» REQUIREMENT
All lines in the material below that contain "menu" should be located and copied.

» EXTRACTED INFORMATION
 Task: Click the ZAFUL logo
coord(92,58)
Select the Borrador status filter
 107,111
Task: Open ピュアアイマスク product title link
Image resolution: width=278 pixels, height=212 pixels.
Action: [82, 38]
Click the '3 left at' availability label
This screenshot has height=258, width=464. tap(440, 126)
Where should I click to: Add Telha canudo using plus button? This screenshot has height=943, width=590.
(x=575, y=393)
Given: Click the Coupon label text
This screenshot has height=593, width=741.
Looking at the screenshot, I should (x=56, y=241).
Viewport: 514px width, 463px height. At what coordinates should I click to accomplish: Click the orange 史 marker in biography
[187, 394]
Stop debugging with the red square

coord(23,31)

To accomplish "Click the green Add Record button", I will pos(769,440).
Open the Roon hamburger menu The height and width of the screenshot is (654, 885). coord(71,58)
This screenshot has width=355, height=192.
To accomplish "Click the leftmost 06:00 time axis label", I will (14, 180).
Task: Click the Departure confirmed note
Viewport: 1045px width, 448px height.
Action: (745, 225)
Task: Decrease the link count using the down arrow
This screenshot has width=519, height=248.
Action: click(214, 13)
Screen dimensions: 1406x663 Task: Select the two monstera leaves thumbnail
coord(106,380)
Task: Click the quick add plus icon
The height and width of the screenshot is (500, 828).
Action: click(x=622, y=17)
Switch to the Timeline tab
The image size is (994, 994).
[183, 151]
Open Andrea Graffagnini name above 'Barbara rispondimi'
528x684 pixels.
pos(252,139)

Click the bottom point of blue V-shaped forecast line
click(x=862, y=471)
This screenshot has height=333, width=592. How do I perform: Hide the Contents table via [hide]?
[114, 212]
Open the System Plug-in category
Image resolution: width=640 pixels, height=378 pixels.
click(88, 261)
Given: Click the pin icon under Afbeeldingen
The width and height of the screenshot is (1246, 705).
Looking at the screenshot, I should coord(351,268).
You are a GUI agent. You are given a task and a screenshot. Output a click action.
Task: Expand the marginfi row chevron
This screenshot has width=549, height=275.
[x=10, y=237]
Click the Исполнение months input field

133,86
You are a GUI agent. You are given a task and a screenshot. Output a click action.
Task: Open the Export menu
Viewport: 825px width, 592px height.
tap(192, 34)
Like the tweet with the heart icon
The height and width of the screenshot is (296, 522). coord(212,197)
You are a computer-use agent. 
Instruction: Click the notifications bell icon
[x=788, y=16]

» RESULT OF THIS EXERCISE
Open the Roon hamburger menu The height and width of the screenshot is (654, 885). coord(71,58)
Task: Open the Export menu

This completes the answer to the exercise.